What the exercise asks.
Write out, exactly and in full, the line where "Task: Select all routes with header checkbox" appears together with all lines that follow it in the entries below. Do not include pictures.
────────────────────
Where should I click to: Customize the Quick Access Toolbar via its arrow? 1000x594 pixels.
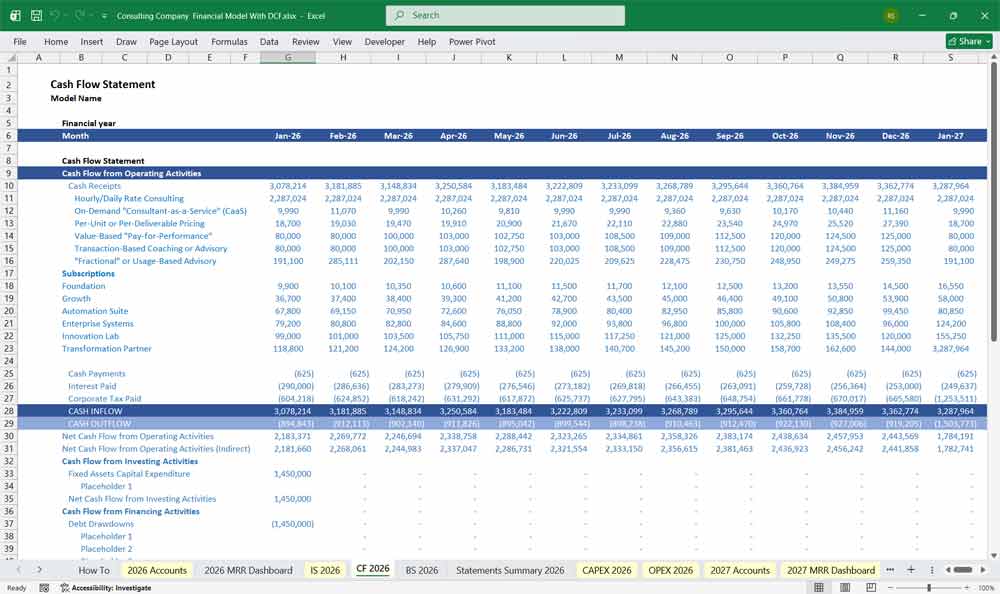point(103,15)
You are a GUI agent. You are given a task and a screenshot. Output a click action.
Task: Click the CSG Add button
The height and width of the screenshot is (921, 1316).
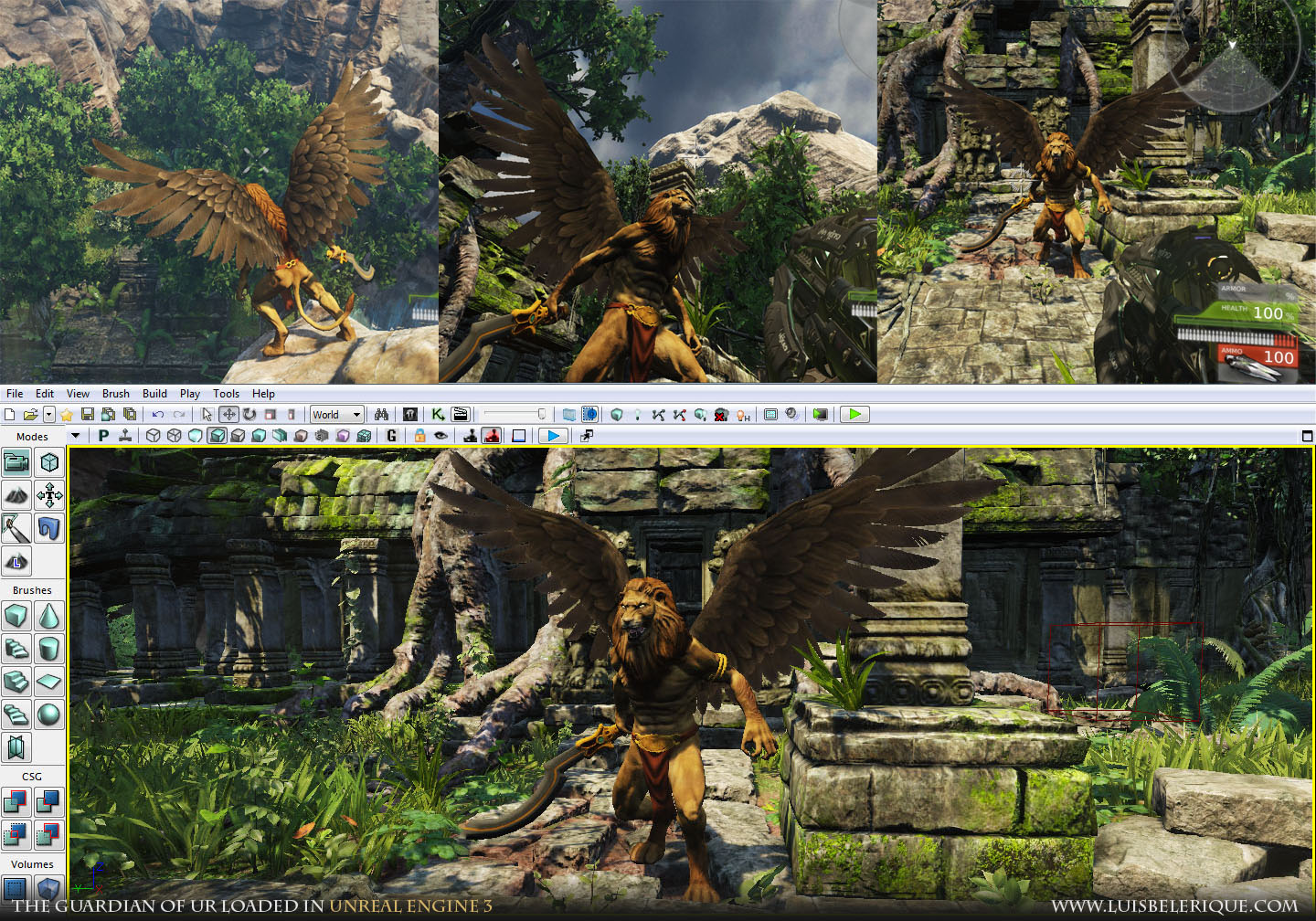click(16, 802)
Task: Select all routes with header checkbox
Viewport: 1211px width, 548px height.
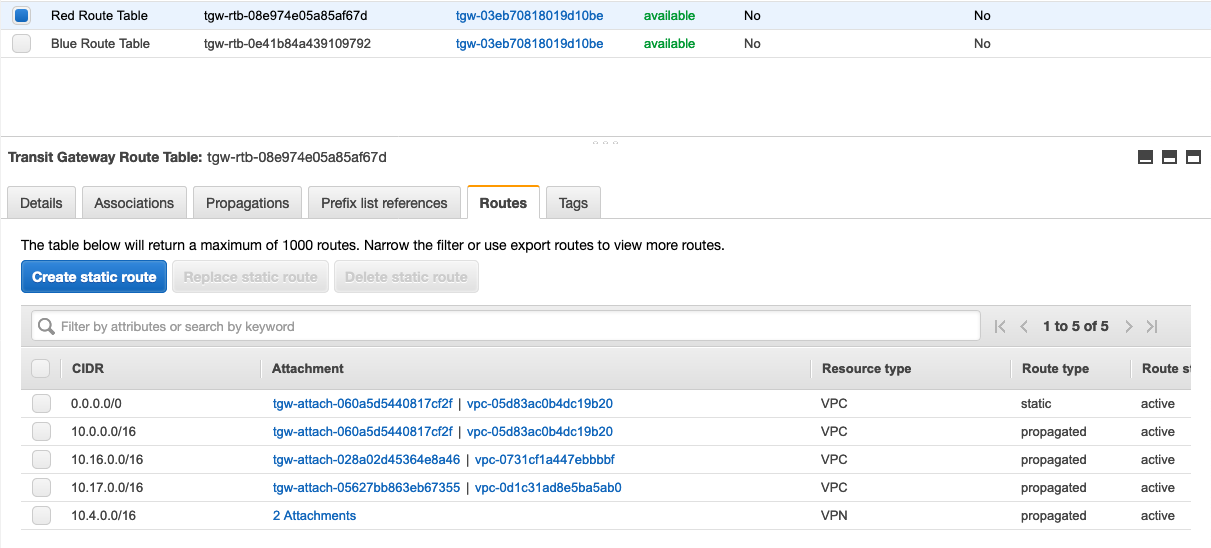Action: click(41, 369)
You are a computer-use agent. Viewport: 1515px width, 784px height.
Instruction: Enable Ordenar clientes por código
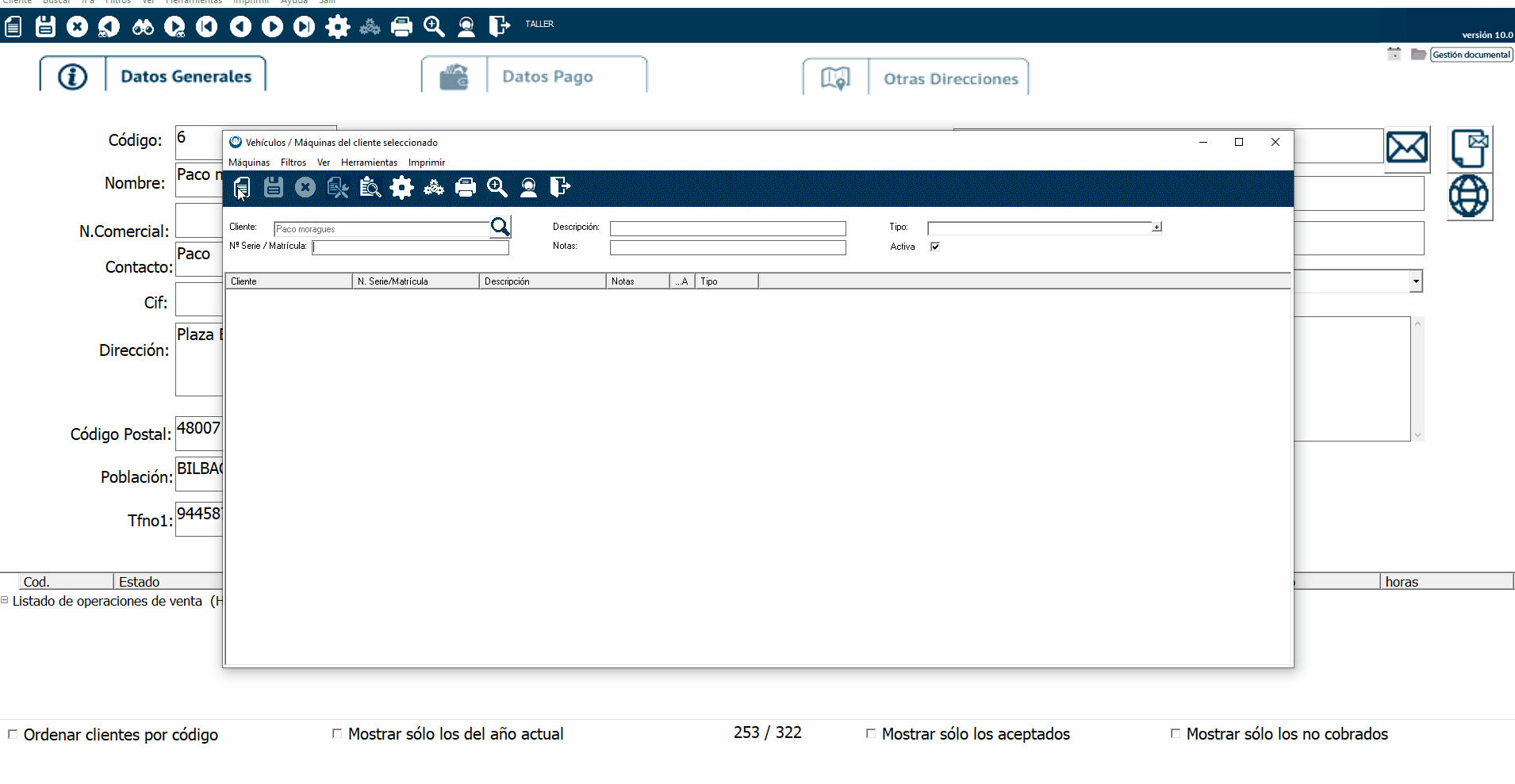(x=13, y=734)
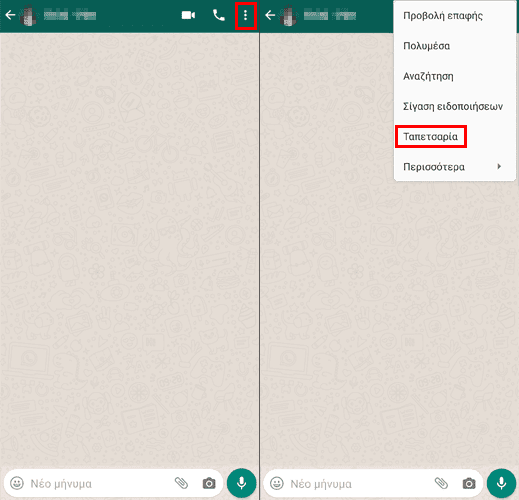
────────────────────
Problem solution.
Task: Select all routes with header checkbox
Viewport: 1211px width, 548px height.
Action: click(41, 369)
You are a computer-use agent. Viewport: 1515px width, 784px height.
Instruction: Enable Ordenar clientes por código
(x=13, y=734)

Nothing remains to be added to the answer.